--- Exercise ---
Return, word for word, the lines of the listing below from the one with "You are a GUI agent. The screenshot is 1231×2576." through the one with "Kickers (662, 1567)", and no other lines.

--- Material shown ---
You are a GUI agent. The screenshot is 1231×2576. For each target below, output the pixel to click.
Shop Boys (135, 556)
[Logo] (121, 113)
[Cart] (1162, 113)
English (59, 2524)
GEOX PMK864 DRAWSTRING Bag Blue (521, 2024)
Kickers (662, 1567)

--

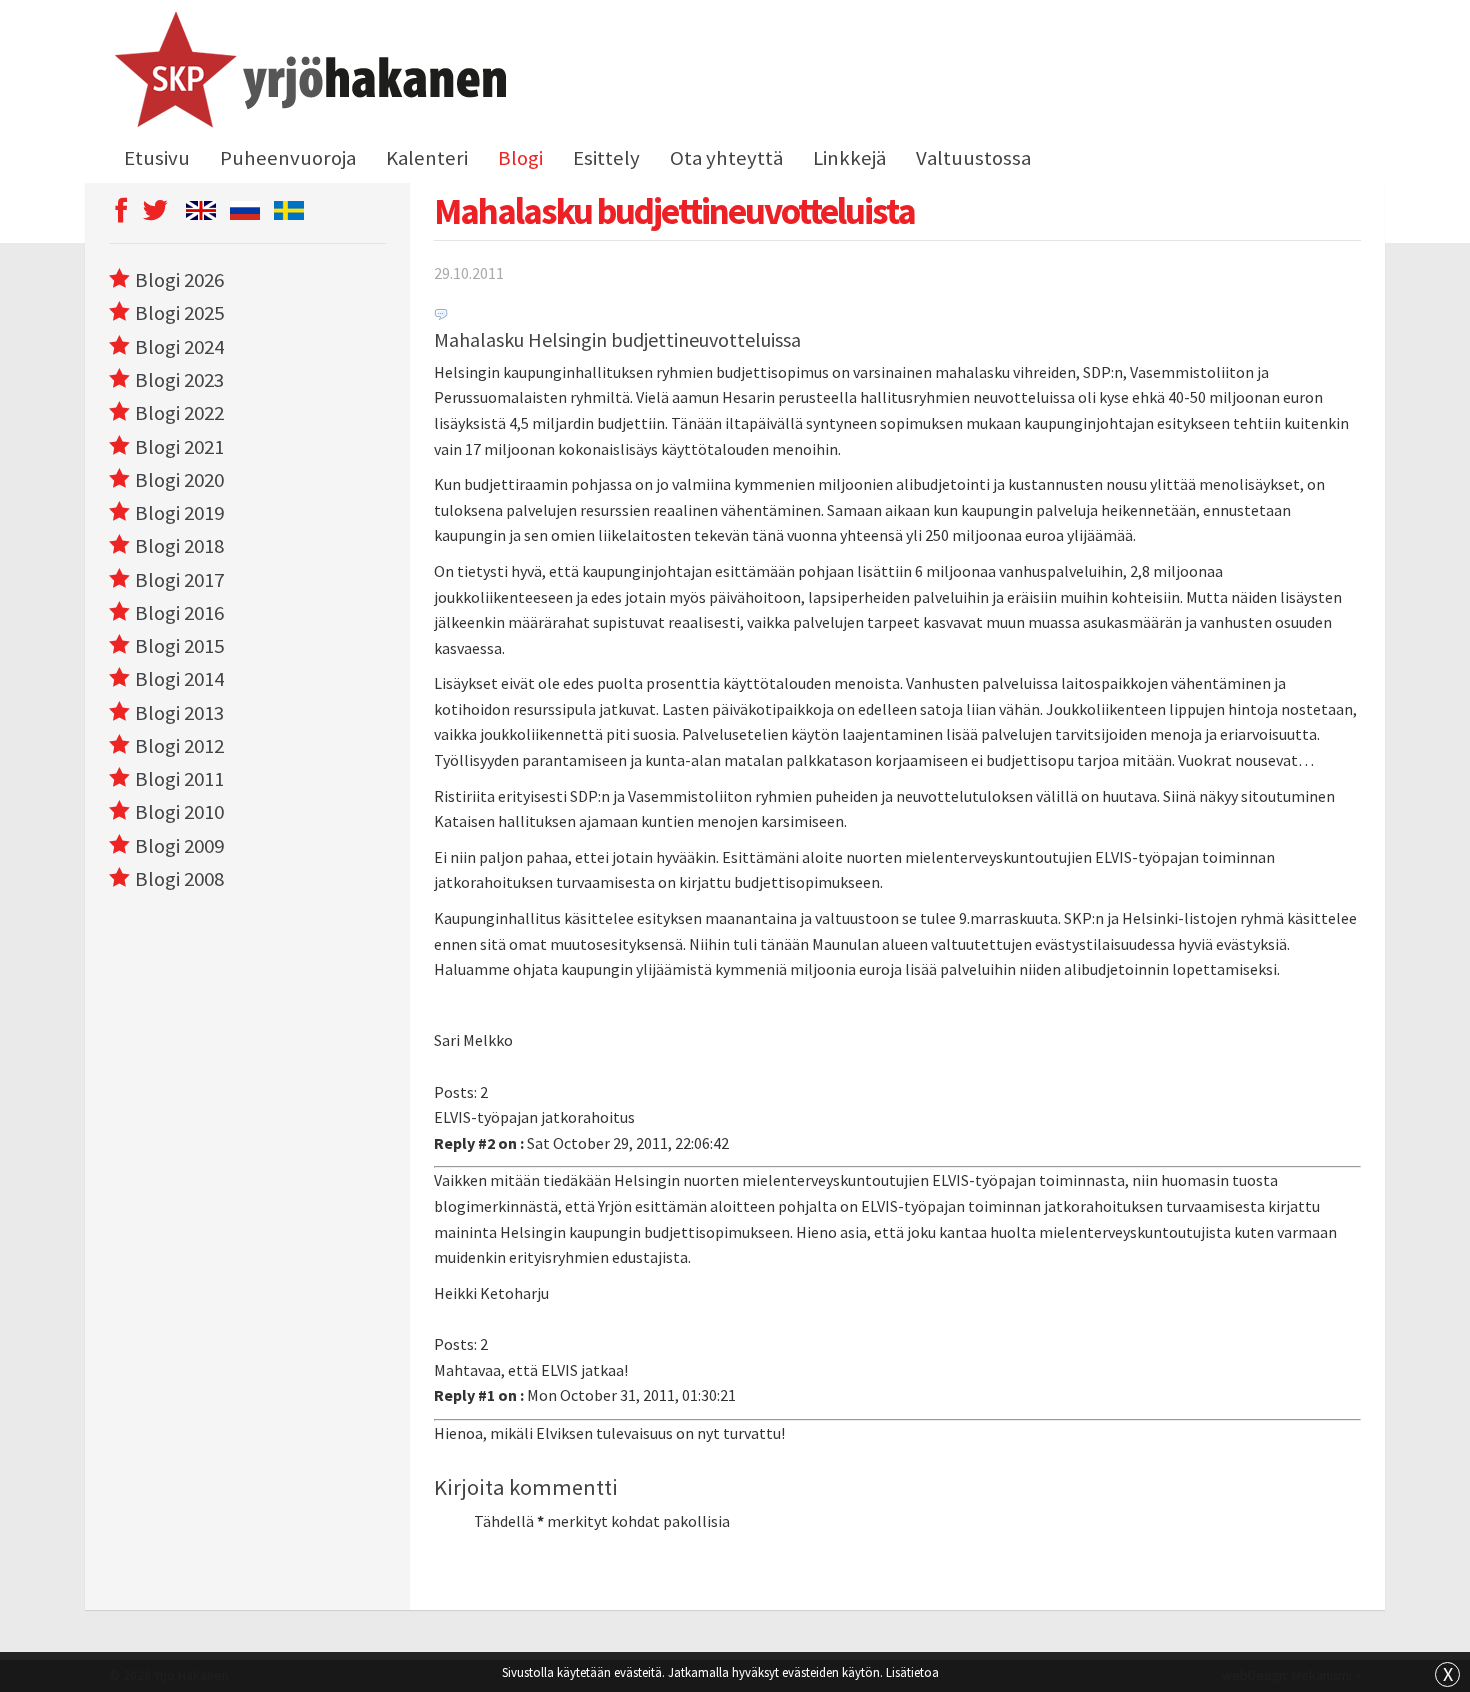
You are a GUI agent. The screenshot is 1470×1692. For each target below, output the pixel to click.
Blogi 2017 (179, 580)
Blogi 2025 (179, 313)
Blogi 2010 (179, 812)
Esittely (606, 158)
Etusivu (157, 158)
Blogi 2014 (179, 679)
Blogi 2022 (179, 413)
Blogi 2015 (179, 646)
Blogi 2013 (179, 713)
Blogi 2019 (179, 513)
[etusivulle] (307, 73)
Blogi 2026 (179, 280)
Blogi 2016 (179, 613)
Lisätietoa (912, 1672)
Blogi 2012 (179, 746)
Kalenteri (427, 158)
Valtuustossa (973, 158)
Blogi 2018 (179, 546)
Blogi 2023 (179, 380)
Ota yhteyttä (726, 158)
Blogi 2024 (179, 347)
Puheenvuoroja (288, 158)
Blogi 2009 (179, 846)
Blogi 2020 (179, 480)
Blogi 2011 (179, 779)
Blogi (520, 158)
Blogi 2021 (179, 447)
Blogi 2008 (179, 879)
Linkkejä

--- Final answer ---
You are a GUI agent. The screenshot is 1231×2576. For each target below, output the pixel to click.
Shop Boys (135, 556)
[Logo] (121, 113)
[Cart] (1162, 113)
English (59, 2524)
GEOX PMK864 DRAWSTRING Bag Blue (521, 2024)
Kickers (662, 1567)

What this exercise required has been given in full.